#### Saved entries

[Start of Attachment]

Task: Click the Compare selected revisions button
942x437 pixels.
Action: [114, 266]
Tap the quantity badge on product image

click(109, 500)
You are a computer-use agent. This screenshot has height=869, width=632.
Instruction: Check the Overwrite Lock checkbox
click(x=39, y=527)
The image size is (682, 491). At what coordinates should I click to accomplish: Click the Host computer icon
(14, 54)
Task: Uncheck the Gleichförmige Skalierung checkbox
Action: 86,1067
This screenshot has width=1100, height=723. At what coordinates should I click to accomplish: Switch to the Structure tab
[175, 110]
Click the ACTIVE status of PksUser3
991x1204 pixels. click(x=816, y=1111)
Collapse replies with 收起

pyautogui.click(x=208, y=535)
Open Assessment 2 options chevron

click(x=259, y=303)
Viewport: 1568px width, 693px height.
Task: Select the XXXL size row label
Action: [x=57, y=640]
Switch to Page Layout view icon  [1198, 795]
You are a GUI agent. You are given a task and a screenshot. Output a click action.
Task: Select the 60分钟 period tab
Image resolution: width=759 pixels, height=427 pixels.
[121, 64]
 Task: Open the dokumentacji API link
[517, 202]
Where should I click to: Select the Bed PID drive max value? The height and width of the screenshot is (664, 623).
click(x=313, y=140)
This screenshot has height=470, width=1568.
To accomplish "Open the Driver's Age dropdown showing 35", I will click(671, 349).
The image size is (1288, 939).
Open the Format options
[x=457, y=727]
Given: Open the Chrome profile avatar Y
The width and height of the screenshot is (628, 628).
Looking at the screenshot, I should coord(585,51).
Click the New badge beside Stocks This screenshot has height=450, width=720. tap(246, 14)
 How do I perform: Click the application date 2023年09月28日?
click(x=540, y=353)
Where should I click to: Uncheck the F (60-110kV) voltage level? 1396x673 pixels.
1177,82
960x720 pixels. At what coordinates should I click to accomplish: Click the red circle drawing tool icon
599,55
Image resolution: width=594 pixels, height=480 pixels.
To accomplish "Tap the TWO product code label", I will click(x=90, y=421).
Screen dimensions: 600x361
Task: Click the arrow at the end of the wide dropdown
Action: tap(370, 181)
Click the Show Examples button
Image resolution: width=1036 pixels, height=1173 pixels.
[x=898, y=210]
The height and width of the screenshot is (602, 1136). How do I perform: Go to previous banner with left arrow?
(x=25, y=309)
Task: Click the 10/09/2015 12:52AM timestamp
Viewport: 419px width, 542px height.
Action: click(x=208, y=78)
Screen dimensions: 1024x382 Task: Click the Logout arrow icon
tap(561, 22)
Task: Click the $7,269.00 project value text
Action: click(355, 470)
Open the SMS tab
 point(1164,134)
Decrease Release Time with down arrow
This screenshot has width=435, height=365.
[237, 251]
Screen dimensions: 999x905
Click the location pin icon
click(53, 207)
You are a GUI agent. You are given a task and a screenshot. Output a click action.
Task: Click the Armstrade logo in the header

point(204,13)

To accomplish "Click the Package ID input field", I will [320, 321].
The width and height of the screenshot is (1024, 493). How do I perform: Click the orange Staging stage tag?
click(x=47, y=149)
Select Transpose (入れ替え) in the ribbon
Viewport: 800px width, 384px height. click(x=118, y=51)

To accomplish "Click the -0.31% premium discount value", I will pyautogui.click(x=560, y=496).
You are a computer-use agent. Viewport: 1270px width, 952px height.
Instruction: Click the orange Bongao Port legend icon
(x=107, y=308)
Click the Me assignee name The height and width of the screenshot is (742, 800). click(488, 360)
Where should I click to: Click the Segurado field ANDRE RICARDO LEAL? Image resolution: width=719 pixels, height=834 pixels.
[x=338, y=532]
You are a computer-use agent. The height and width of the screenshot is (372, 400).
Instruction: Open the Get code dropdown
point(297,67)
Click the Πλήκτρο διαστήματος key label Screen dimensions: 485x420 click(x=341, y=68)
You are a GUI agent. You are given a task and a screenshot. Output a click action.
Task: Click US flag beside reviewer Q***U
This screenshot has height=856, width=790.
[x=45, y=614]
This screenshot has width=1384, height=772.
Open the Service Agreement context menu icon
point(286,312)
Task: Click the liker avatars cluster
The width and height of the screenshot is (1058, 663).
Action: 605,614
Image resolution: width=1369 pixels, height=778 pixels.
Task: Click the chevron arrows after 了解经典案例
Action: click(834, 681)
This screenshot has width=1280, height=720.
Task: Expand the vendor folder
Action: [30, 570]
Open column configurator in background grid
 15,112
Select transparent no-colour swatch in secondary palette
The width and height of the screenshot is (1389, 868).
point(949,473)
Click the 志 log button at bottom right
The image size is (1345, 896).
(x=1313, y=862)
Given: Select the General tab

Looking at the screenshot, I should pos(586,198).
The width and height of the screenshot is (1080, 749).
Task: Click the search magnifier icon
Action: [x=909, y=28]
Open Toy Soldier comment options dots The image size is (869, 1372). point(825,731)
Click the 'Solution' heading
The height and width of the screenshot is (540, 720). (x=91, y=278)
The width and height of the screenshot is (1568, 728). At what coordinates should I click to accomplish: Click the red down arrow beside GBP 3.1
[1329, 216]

[End of Attachment]

#### Exercise aim
Each entry shown above is to be duplicated exactly.

#### Response
Task: Click the Compare selected revisions button
942x437 pixels.
Action: [114, 266]
Tap the quantity badge on product image

click(109, 500)
You are a computer-use agent. This screenshot has height=869, width=632.
Instruction: Check the Overwrite Lock checkbox
click(x=39, y=527)
The image size is (682, 491). At what coordinates should I click to accomplish: Click the Host computer icon
(14, 54)
Task: Uncheck the Gleichförmige Skalierung checkbox
Action: 86,1067
This screenshot has width=1100, height=723. At what coordinates should I click to accomplish: Switch to the Structure tab
[175, 110]
Click the ACTIVE status of PksUser3
991x1204 pixels. click(x=816, y=1111)
Collapse replies with 收起

pyautogui.click(x=208, y=535)
Open Assessment 2 options chevron

click(x=259, y=303)
Viewport: 1568px width, 693px height.
Task: Select the XXXL size row label
Action: [x=57, y=640]
Switch to Page Layout view icon  [1198, 795]
You are a GUI agent. You are given a task and a screenshot. Output a click action.
Task: Select the 60分钟 period tab
Image resolution: width=759 pixels, height=427 pixels.
[121, 64]
 Task: Open the dokumentacji API link
[517, 202]
Where should I click to: Select the Bed PID drive max value? The height and width of the screenshot is (664, 623).
click(x=313, y=140)
This screenshot has height=470, width=1568.
To accomplish "Open the Driver's Age dropdown showing 35", I will click(671, 349).
The image size is (1288, 939).
Open the Format options
[x=457, y=727]
Given: Open the Chrome profile avatar Y
The width and height of the screenshot is (628, 628).
Looking at the screenshot, I should coord(585,51).
Click the New badge beside Stocks This screenshot has height=450, width=720. tap(246, 14)
 How do I perform: Click the application date 2023年09月28日?
click(x=540, y=353)
Where should I click to: Uncheck the F (60-110kV) voltage level? 1396x673 pixels.
1177,82
960x720 pixels. At what coordinates should I click to accomplish: Click the red circle drawing tool icon
599,55
Image resolution: width=594 pixels, height=480 pixels.
To accomplish "Tap the TWO product code label", I will click(x=90, y=421).
Screen dimensions: 600x361
Task: Click the arrow at the end of the wide dropdown
Action: tap(370, 181)
Click the Show Examples button
Image resolution: width=1036 pixels, height=1173 pixels.
[x=898, y=210]
The height and width of the screenshot is (602, 1136). How do I perform: Go to previous banner with left arrow?
(x=25, y=309)
Task: Click the 10/09/2015 12:52AM timestamp
Viewport: 419px width, 542px height.
Action: click(x=208, y=78)
Screen dimensions: 1024x382 Task: Click the Logout arrow icon
tap(561, 22)
Task: Click the $7,269.00 project value text
Action: click(355, 470)
Open the SMS tab
 point(1164,134)
Decrease Release Time with down arrow
This screenshot has width=435, height=365.
[237, 251]
Screen dimensions: 999x905
Click the location pin icon
click(53, 207)
You are a GUI agent. You are given a task and a screenshot. Output a click action.
Task: Click the Armstrade logo in the header

point(204,13)

To accomplish "Click the Package ID input field", I will [320, 321].
The width and height of the screenshot is (1024, 493). How do I perform: Click the orange Staging stage tag?
click(x=47, y=149)
Select Transpose (入れ替え) in the ribbon
Viewport: 800px width, 384px height. click(x=118, y=51)

To accomplish "Click the -0.31% premium discount value", I will pyautogui.click(x=560, y=496).
You are a computer-use agent. Viewport: 1270px width, 952px height.
Instruction: Click the orange Bongao Port legend icon
(x=107, y=308)
Click the Me assignee name The height and width of the screenshot is (742, 800). click(488, 360)
Where should I click to: Click the Segurado field ANDRE RICARDO LEAL? Image resolution: width=719 pixels, height=834 pixels.
[x=338, y=532]
You are a computer-use agent. The height and width of the screenshot is (372, 400).
Instruction: Open the Get code dropdown
point(297,67)
Click the Πλήκτρο διαστήματος key label Screen dimensions: 485x420 click(x=341, y=68)
You are a GUI agent. You are given a task and a screenshot. Output a click action.
Task: Click US flag beside reviewer Q***U
This screenshot has height=856, width=790.
[x=45, y=614]
This screenshot has width=1384, height=772.
Open the Service Agreement context menu icon
point(286,312)
Task: Click the liker avatars cluster
The width and height of the screenshot is (1058, 663).
Action: 605,614
Image resolution: width=1369 pixels, height=778 pixels.
Task: Click the chevron arrows after 了解经典案例
Action: click(834, 681)
This screenshot has width=1280, height=720.
Task: Expand the vendor folder
Action: [30, 570]
Open column configurator in background grid
 15,112
Select transparent no-colour swatch in secondary palette
The width and height of the screenshot is (1389, 868).
point(949,473)
Click the 志 log button at bottom right
The image size is (1345, 896).
(x=1313, y=862)
Given: Select the General tab

Looking at the screenshot, I should pos(586,198).
The width and height of the screenshot is (1080, 749).
Task: Click the search magnifier icon
Action: [x=909, y=28]
Open Toy Soldier comment options dots The image size is (869, 1372). point(825,731)
Click the 'Solution' heading
The height and width of the screenshot is (540, 720). (x=91, y=278)
The width and height of the screenshot is (1568, 728). At what coordinates should I click to accomplish: Click the red down arrow beside GBP 3.1
[1329, 216]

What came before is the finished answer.